分析經增強CT聯合EBUS-TBNA明確診斷的縱隔結核患者的影像學特點,顯示其常累及多個淋巴結,多呈連續性,好發部位為4R區、7區及2R區,與謝汝明的研究結果相符[12]。謝汝明等[12]報道成人縱隔淋巴結結核增強最常見的表現依次為不均勻強化、環形強化、均勻強化,其次是無明顯強化及分隔樣強化,與我們研究結果相同(不均勻強化及環形強化最常見)。藉此可與縱隔型肺癌相鑒別。縱隔型肺癌的病變不呈連續性,淋巴結明顯均勻或不均勻強化,2R區淋巴結轉移明顯少于4、7區,無明顯強化或環形強化少見。
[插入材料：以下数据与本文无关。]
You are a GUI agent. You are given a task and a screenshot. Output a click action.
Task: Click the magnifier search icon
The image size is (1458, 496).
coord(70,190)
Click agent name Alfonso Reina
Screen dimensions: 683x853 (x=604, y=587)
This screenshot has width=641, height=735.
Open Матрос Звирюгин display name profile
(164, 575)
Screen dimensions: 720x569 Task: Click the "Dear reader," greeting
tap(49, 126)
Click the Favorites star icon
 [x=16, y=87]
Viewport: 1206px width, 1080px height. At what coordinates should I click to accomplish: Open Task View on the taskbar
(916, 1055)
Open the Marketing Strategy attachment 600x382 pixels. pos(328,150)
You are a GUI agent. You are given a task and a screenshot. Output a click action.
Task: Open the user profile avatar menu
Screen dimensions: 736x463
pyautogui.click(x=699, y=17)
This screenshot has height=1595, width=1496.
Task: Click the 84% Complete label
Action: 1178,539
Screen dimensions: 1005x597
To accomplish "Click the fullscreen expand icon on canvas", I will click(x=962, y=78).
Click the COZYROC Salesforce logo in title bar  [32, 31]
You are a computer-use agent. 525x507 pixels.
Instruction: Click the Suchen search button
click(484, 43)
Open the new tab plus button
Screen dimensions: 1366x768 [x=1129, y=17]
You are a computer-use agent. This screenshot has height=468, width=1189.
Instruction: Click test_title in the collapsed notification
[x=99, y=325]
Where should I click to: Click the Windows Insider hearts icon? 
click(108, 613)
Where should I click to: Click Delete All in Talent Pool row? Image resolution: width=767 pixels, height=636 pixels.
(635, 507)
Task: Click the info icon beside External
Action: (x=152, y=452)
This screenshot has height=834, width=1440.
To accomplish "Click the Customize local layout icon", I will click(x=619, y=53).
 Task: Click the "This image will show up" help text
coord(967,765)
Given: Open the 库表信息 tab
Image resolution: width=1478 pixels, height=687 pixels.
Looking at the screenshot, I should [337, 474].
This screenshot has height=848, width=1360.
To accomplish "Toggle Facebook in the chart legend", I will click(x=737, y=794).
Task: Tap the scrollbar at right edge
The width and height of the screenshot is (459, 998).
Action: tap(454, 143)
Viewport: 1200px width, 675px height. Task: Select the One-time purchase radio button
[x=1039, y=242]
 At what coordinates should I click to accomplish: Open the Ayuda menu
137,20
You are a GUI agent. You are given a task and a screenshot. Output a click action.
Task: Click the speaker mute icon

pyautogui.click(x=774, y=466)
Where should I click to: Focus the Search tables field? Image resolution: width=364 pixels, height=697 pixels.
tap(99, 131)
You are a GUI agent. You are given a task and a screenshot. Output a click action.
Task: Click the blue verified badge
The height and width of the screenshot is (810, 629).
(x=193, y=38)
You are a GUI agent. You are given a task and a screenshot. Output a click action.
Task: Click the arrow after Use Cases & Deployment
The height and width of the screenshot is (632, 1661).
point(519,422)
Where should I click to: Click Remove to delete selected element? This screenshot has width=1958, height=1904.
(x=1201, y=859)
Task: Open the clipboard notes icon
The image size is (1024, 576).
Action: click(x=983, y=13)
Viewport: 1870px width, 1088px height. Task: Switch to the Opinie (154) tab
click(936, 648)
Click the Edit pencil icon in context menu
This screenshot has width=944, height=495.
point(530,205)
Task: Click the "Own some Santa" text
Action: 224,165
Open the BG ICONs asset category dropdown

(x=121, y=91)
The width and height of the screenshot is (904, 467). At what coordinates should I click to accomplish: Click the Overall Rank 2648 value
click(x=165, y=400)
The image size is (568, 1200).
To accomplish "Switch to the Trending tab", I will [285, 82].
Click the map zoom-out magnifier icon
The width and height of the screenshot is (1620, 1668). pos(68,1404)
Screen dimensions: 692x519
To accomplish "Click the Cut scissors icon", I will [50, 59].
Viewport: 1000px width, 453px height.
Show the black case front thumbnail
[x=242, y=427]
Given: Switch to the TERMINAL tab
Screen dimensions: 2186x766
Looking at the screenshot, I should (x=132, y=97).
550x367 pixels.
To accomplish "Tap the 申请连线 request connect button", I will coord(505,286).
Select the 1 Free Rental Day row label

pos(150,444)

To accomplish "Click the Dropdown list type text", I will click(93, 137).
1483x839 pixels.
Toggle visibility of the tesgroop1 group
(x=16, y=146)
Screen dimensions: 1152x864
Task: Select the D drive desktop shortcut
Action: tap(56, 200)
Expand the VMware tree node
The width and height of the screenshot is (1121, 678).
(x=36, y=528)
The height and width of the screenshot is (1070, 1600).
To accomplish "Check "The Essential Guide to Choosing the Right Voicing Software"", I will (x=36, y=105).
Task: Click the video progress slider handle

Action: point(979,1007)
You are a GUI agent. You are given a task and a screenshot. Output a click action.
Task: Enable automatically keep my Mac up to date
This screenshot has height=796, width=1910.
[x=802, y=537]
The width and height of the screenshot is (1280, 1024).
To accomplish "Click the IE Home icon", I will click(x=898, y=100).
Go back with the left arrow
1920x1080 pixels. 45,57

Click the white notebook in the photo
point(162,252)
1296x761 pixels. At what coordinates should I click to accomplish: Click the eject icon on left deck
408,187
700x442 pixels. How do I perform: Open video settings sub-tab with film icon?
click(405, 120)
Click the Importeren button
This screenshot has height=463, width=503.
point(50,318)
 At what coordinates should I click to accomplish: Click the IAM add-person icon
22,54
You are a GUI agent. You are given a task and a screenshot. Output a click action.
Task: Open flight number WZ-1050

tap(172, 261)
故縱隔淋巴結結核有其影像學特點,胸部CT平掃及增強有助于鑒別。
大多縱隔淋巴結結核多種強化形式共同存在,最常見的為不均勻強化或環形強化合并其他強化[12-13]。縱隔淋巴結結核這種表現形式與同一淋巴結處于不同病理階段有關,有的處于增生期,有的處于壞死期;無強化的液化區病理表現為干酪樣壞死期;明顯強化病理表現為含有豐富毛細血管的肉芽組織;不均勻強化病理表現為血管結構不等,其間分布大小不等的干酪壞死灶。總之,縱隔淋巴結結核強化與否及強化形式與淋巴結結核所處的時期及實質內血管、肉芽組織多少有關。
此項研究病例數較少,從統計學角度難以最真實地反映研究結果。下一步須加大樣本量,進一步評價EBUS-TBNA在縱隔結核診斷中的作用。